So began the lyrics for ‘Rawhide’ – the Western TV series – broadcast from 1959 to 1965. For Leeds United, this period represented the genesis period of our most famous club side and catapulted Leeds into the consciousness of football fans up and down the country as well as placing West Yorkshire firmly on the international map.
At the beginning of the Rawhide run, Leeds were struggling in the Second Division, having never won a major trophy. After appointing Don Revie as player-manager in March 1961 the team were promoted as champions in 1963-64 and reached the FA Cup Final the following season (losing after extra-time to Liverpool), also finishing as runners-up to Manchester United in the First Division on goal average.
Rawhide came to an end but domestic and European success did follow for Leeds over the next ten years. This rich period in the club’s history was effectively over by 1975 when Bayern Munich won a controversial European Cup Final against us and goal difference replaced goal average!
I mention all of this now in the context of our current promotion campaign under the coaching and management of Garry Monk. Unlike Revie, Monk had already seen management success at Swansea City before being sacked in somewhat controversial circumstances, with many Swans left to lament his early departure.
Monk survived some early scares under Leeds chairman and joint owner Massimo Cellino but has now built a side that finds itself in fifth place in the Championship, battling out with Reading and Yorkshire rivals Huddersfield and Sheffield Wednesday for the play-off places.
Rawhide is effectively an animal skin that has not been tanned; many in the late 1960s and early 1970s felt that Leeds United’s approach to the game was similarly raw and often untamed but they also forget that this was a much ‘harder’ era for football in Britain as well as further afield.
For those of us who have supported the team since the Revie Years, that tough spine has been a key element in the teams’ successes. Vinny Jones provided part of the toughness in our last second tier promotion campaign in 1989-90, as Bremner and Giles had done so effectively before him.
Liam Bridcutt, Kalvin Phillips and Ronaldo Vieira are among those providing bite in midfield for the current team, while Kyle Bartley and Pontus Jansson are forging a commanding partnership in defence rarely seen since the Charlton and Hunter days. The side’s performances this season have undoubtedly been built on these solid platforms.
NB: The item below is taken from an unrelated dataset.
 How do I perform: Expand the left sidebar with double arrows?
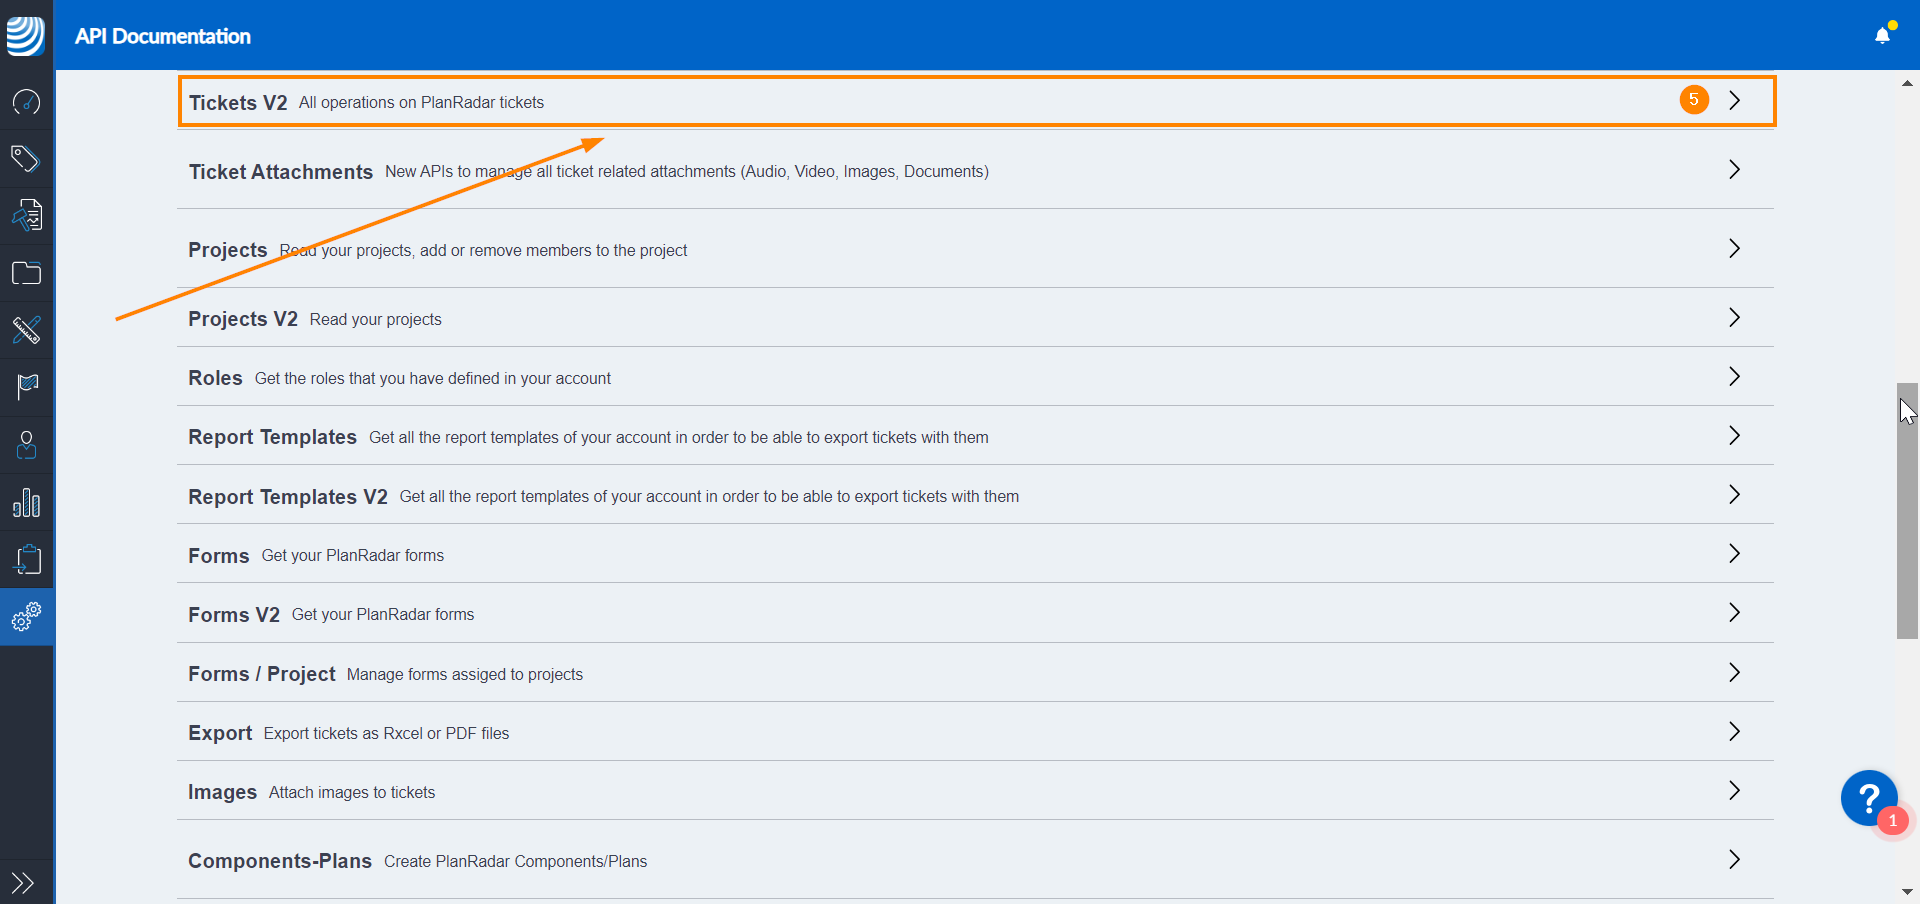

New Zealander Chris Wood is having a hugely successful scoring run and Spaniard Pablo Hernández is unlocking defences with his vision and ingenuity. Barrow from Gambia and another Spaniard – Pedraza – were added in the transfer window to give us additional pace on the wings and down the channels.
So why are we so worried? Well, remembering 1965 and 1975, as well as many other ‘near misses’ amongst the glories, all Leeds United fans of a certain age have a fear making up their collective DNA that we might get so far, only for the wheels to come off just short of the finishing line yet again. We have never been promoted via the play-offs and an automatic place looks to be already beyond us this season.
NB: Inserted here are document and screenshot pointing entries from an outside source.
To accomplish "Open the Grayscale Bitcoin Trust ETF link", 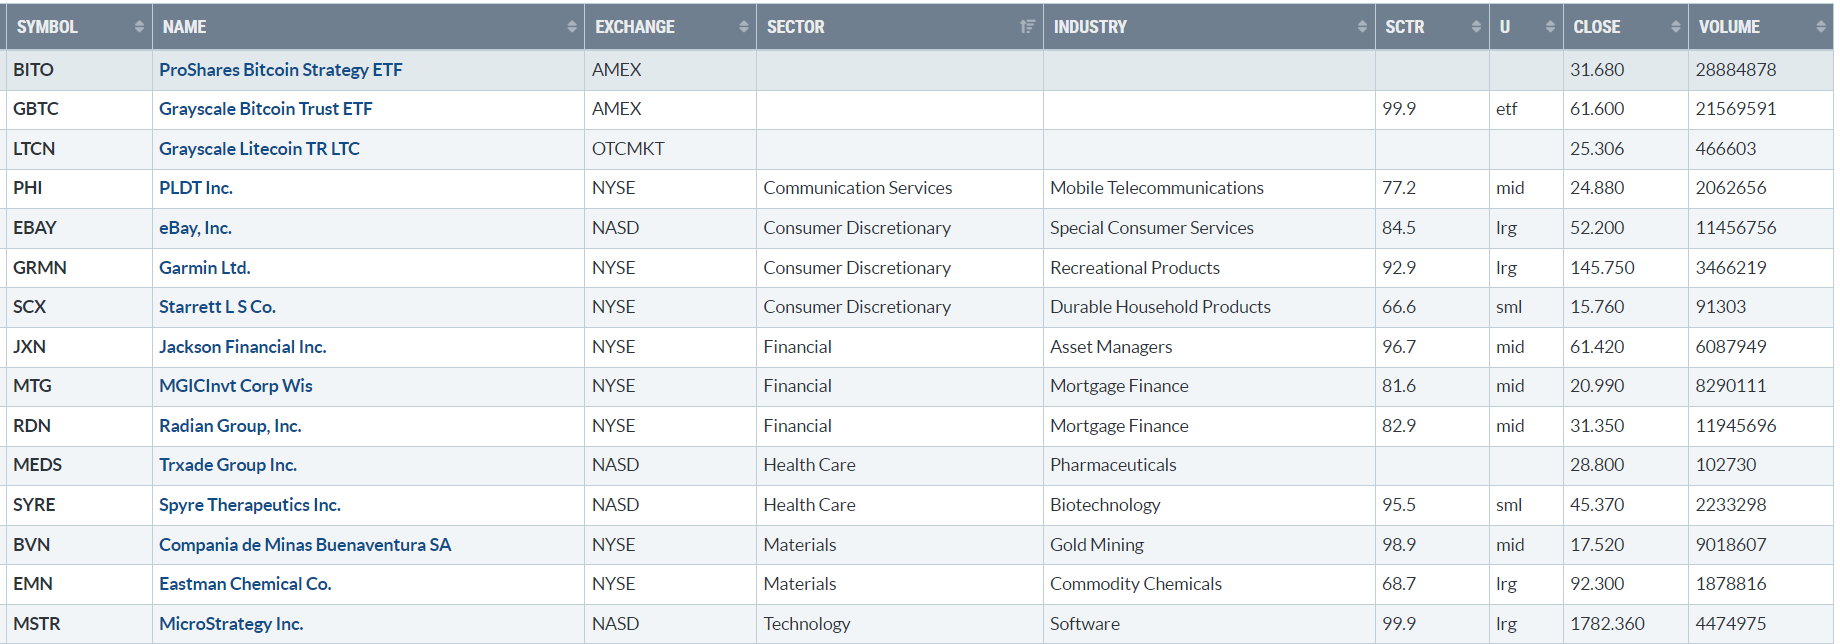I will coord(265,109).

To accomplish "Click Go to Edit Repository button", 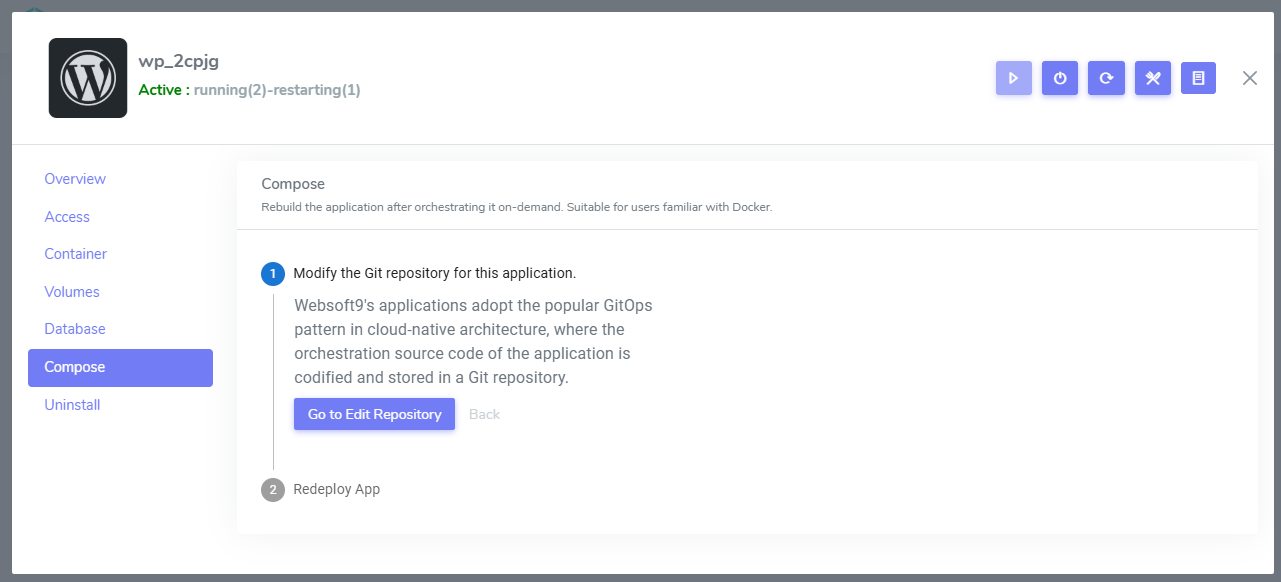I will [x=374, y=414].
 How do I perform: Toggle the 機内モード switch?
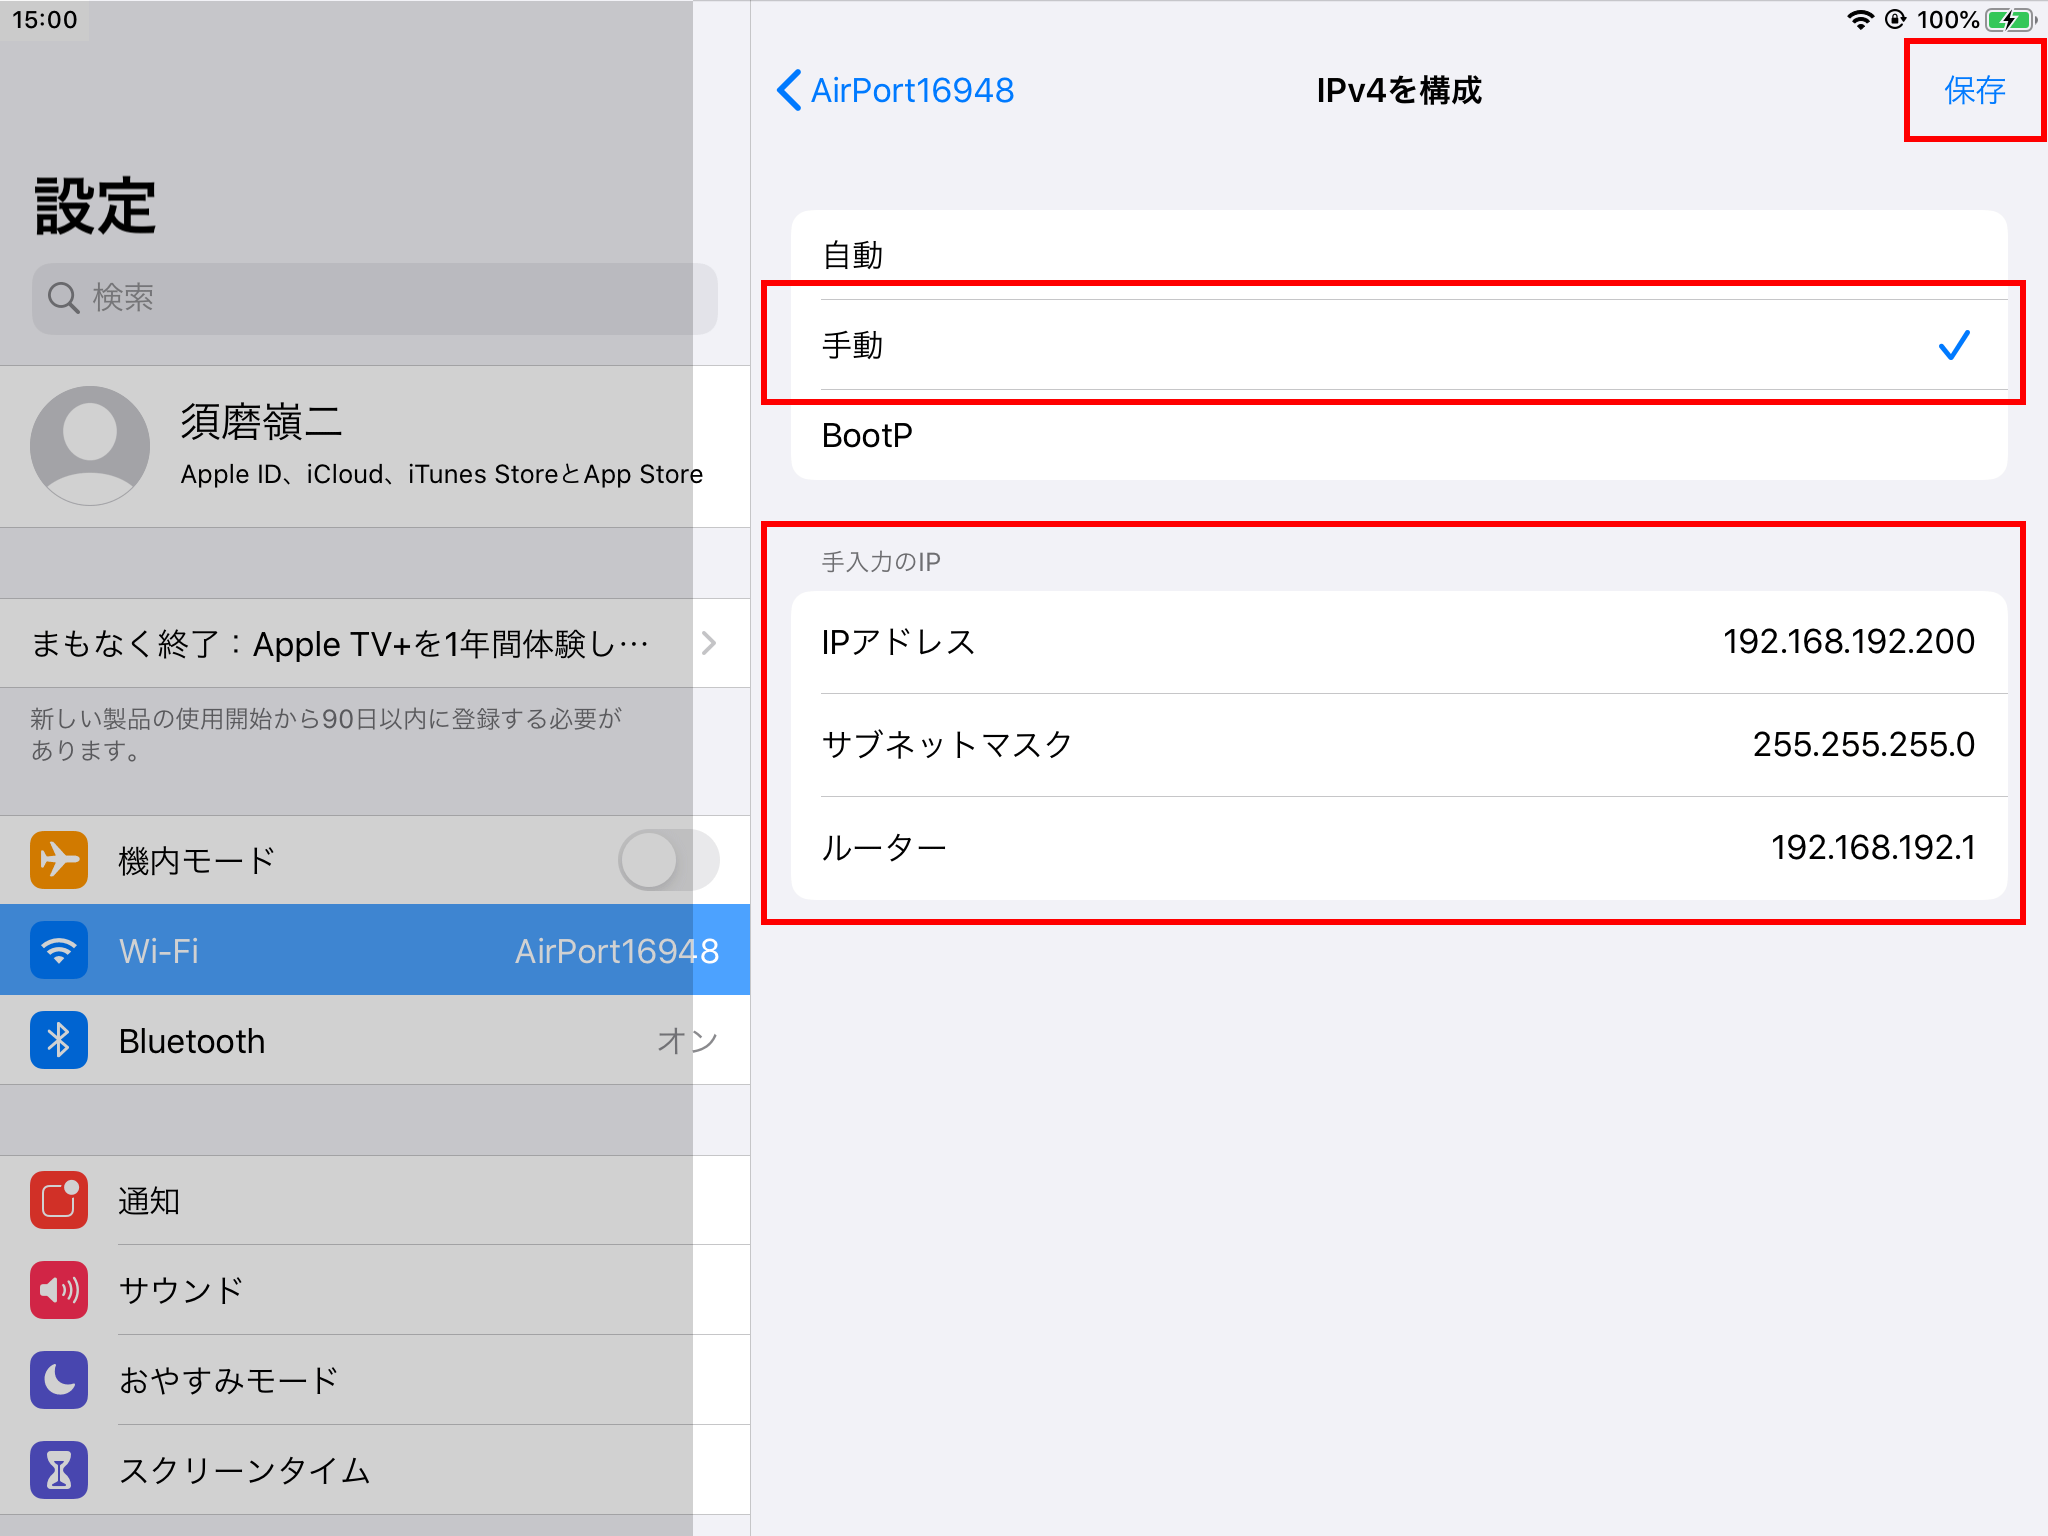click(667, 860)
Do we have enough creativity in midfield where we once had Batty, Speed, Strachan and McAllister? What happens if Woods or one of our key defenders (where we are short of cover) gets injured? Is our squad still too young? Will Monk be given long enough – as Don Revie was in the Rawhide years – to really build a team that can get promoted and be a force in the Premier League?
Perhaps we all worry too much about the future instead of settling for a much more exciting ride than the bottom half of the table mediocrity we have become accustomed to in recent seasons?
Or are we just too a little bit just desperate for football history to repeat itself so that we can ‘Move ’em on, head ’em up’ and be ‘livin’ high an’ wide’ once again?